Record excerpts:
···

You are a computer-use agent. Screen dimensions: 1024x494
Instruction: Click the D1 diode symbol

···

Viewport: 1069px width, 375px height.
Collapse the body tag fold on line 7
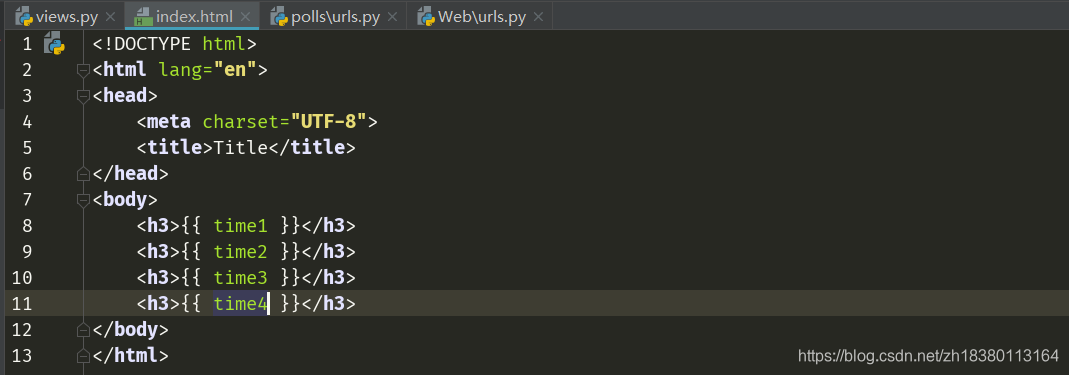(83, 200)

···

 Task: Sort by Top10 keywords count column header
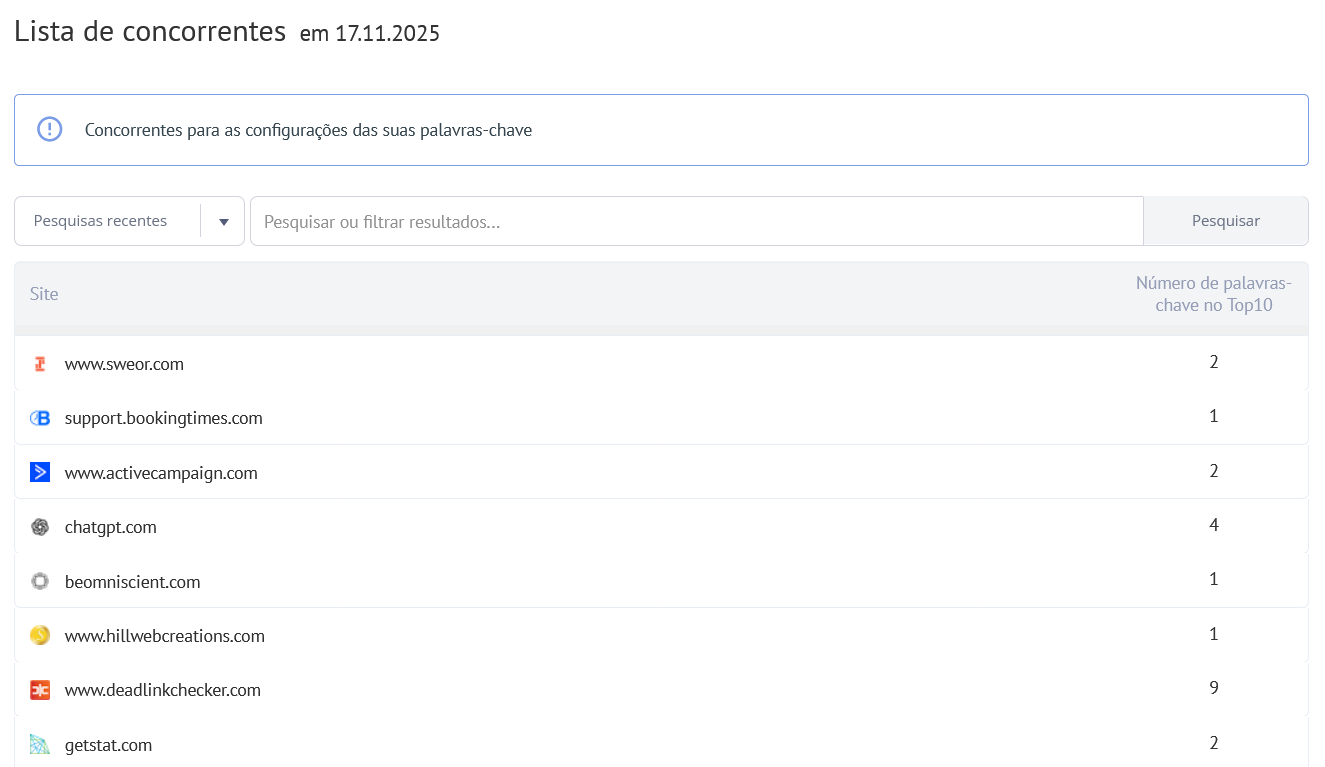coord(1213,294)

···

Starting with the line with "You are a computer-use" above and going on through the line with "Instruction: Click the D1 diode symbol", transcribe every line exactly, both ends included, and add nothing.

Solution to this problem:
You are a computer-use agent. Screen dimensions: 1024x494
Instruction: Click the D1 diode symbol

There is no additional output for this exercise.